• _Task to complete_
Within the records, determine how many lines contain the word "Toggle". Your reply must consist of that number only.

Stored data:
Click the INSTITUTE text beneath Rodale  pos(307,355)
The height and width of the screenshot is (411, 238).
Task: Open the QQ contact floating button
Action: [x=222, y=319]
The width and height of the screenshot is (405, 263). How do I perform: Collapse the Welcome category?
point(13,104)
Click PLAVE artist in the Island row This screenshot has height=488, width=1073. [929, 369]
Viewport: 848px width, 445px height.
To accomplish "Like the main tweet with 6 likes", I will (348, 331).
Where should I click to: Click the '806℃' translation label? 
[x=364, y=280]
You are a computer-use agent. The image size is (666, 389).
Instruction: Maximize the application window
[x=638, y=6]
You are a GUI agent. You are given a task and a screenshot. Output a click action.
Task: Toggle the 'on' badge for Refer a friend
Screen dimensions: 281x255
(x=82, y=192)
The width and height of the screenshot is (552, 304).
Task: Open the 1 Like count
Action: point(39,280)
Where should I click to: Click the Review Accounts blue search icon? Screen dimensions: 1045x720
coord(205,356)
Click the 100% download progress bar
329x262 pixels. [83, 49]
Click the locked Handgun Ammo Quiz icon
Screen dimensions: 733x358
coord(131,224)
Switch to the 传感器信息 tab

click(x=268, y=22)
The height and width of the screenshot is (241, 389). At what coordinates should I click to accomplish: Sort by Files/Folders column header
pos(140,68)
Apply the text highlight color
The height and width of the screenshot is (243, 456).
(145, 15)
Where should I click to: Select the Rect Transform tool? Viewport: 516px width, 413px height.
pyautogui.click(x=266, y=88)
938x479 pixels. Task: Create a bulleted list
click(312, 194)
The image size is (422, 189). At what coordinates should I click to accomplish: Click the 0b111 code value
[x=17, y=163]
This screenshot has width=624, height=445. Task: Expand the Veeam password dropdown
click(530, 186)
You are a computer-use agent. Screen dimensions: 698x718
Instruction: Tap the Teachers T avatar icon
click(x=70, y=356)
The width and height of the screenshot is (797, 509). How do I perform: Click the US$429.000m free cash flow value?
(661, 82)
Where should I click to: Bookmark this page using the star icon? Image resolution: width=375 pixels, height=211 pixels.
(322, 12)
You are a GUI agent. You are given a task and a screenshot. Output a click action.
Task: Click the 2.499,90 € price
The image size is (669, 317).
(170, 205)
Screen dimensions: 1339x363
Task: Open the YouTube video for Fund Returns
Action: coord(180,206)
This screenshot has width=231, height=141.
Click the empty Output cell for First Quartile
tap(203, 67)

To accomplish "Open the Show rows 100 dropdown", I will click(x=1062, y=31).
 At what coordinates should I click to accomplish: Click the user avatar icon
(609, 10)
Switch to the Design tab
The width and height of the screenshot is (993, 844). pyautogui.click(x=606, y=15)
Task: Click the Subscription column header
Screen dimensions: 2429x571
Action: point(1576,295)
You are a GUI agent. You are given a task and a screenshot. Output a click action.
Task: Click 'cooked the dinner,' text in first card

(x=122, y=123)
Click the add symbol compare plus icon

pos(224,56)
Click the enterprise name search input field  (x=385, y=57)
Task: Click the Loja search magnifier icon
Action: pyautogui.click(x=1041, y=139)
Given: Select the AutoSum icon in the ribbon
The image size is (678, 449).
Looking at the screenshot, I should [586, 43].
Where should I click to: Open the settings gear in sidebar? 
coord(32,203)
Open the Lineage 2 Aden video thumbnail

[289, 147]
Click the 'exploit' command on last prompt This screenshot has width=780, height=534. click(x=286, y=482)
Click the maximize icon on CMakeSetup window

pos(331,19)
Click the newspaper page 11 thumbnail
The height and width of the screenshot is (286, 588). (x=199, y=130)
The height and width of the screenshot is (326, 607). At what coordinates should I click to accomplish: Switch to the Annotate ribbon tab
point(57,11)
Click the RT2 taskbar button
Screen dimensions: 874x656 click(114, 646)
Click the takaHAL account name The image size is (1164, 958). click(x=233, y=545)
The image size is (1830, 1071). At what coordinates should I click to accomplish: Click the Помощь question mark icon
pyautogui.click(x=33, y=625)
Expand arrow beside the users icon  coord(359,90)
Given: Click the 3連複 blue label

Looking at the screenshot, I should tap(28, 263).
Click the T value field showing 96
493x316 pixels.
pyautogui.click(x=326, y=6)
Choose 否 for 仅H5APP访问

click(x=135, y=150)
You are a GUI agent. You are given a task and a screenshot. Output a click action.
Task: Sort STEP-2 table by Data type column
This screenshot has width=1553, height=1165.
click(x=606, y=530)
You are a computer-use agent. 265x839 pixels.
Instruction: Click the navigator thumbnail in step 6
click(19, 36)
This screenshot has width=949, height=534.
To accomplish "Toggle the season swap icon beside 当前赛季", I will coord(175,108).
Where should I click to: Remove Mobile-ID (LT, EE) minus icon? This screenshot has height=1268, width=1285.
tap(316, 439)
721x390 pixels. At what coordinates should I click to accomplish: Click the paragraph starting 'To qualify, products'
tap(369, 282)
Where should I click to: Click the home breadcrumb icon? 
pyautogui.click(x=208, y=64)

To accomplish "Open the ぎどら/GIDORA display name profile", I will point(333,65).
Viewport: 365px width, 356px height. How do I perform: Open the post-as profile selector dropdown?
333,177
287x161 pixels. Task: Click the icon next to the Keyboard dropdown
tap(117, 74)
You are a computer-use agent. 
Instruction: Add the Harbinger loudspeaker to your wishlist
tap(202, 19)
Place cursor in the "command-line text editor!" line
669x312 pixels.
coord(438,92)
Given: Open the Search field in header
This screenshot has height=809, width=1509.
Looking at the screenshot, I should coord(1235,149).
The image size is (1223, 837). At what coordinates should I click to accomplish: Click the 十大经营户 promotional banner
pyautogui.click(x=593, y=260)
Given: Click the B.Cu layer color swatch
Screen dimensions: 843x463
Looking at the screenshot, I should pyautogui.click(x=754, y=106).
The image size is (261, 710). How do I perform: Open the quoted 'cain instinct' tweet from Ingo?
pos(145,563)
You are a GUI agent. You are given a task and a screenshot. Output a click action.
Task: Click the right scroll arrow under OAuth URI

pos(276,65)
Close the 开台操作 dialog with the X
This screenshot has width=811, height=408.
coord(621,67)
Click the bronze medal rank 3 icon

• _Answer for the task_
2